The findings were presented in a May 31 paper in The Cryosphere, a publication of the European Geosciences Union. In it, 13 experts in their fields, led by Thomas Schneider von Deimling of the Alfred Wegener Institute Helmholtz Centre for Polar and Marine Research in Potsdam, Germany.
The research paper determined that planners must account for the sideward repercussions of their projects in addition to the usual projection of the direct top-down effects when working on infrastructure projects in permafrost.
The researchers focused on a portion of the Dalton Highway on Alaska’s North Slope about 10 miles south of the Prudhoe Bay oil fields. Sensors monitored the temperature at seven locations, three to the west of the highway and four on the east.

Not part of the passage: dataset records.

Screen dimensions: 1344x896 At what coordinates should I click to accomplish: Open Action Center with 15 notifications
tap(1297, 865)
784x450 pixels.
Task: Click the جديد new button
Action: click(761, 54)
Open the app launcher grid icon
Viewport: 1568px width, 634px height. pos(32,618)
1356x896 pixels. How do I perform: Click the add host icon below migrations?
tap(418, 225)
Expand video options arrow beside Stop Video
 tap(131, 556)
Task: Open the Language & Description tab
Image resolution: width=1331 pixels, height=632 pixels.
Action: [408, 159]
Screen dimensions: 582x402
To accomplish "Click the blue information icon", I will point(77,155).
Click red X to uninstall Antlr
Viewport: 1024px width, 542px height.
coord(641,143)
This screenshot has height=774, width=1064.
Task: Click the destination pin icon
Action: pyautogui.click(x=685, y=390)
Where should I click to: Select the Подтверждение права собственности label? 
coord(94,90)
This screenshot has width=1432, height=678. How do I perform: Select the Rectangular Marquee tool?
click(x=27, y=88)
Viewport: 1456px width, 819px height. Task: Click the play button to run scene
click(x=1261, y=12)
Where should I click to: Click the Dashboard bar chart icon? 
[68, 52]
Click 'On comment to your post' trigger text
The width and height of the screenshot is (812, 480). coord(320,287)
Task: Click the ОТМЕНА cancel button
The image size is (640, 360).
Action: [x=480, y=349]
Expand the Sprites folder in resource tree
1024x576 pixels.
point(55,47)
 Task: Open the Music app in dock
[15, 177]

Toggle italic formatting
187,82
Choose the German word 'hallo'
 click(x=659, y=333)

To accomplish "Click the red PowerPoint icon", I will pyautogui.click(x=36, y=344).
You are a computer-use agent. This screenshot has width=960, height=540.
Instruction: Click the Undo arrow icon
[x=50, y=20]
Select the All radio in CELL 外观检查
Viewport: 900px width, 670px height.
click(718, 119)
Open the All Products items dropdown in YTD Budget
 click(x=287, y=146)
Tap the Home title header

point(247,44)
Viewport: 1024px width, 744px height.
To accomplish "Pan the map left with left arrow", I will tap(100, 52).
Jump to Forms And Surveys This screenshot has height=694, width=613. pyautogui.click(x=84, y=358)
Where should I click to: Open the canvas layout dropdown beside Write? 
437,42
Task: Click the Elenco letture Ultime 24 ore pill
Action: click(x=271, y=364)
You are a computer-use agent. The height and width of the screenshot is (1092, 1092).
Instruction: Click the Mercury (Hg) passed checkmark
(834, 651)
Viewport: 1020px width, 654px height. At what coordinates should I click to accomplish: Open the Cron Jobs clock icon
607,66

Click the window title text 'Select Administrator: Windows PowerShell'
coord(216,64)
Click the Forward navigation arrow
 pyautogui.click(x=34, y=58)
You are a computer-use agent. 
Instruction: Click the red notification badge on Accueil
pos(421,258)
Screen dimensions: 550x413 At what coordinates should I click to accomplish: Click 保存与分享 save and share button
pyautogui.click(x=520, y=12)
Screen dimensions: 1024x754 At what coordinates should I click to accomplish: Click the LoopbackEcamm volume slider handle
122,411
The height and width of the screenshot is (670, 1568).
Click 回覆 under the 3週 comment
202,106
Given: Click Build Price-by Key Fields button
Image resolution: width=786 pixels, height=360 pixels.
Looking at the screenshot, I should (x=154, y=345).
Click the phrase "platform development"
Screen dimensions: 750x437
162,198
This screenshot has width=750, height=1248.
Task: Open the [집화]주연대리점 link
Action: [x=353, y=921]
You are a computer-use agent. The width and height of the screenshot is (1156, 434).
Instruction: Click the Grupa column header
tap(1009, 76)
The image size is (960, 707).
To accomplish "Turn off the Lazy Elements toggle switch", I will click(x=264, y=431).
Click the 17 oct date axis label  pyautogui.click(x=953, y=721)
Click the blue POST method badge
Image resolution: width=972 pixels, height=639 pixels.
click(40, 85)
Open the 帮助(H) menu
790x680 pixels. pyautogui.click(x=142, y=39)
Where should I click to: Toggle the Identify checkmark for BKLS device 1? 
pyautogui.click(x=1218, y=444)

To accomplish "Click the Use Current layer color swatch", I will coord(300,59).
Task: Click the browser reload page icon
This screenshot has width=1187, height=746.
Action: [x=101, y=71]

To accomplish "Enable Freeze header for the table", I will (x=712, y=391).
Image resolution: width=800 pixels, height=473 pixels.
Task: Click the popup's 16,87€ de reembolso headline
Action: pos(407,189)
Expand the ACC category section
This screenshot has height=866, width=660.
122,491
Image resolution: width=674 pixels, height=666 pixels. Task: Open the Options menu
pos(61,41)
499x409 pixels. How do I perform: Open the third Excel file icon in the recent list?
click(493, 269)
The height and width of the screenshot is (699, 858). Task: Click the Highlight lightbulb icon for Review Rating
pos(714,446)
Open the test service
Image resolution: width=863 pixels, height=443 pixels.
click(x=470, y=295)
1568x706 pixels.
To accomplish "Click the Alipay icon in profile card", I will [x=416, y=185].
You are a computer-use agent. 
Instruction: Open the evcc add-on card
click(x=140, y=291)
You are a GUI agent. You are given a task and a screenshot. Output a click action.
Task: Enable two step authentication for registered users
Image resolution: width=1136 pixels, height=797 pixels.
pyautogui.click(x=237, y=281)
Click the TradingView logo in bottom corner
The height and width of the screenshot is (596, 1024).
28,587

Once called the North Slope Road, the 800-mile Dalton Highway begins north of Fairbanks and ends at Deadhorse, an unincorporated community near the Arctic Ocean and the Prudhoe Bay Oil Fields.
The highway runs parallel to the Trans-Alaska Pipeline System, and with only three small towns along the highway, is also the most isolated road in the United States.
And it is interesting that the researchers found that top-down thawing isn’t confined to the area just beneath the road surface. Instead, the thawing spreads outward away from the road, itself.
This thawing destabilized the embankment and subgrade, resulting in the formation of taliks — areas of ground that have thawed and remain unfrozen year-round — under a roadway’s toe, the prepared zone at the base of the embankment and abutting the natural terrain.
Based on this finding, the researchers write that this will result “in an accelerating thaw rate and earlier than anticipated road failure,” adding a warning that other types of Arctic infrastructure such as pipelines, fuel storage tanks, and airports will fail sooner than projected.
The authors write that their findings show a shortcoming in other infrastructure risk assessment methods, which fail to adequately capture changes in permafrost and don’t analyze the interaction between the infrastructure and the adjacent ground.
The author’s conclude it is “crucial to consider climate change effects when planning and constructing infrastructure on permafrost as a transition from a stable to a highly unstable state can well occur within the infrastructure’s service lifetime (about 30 years).”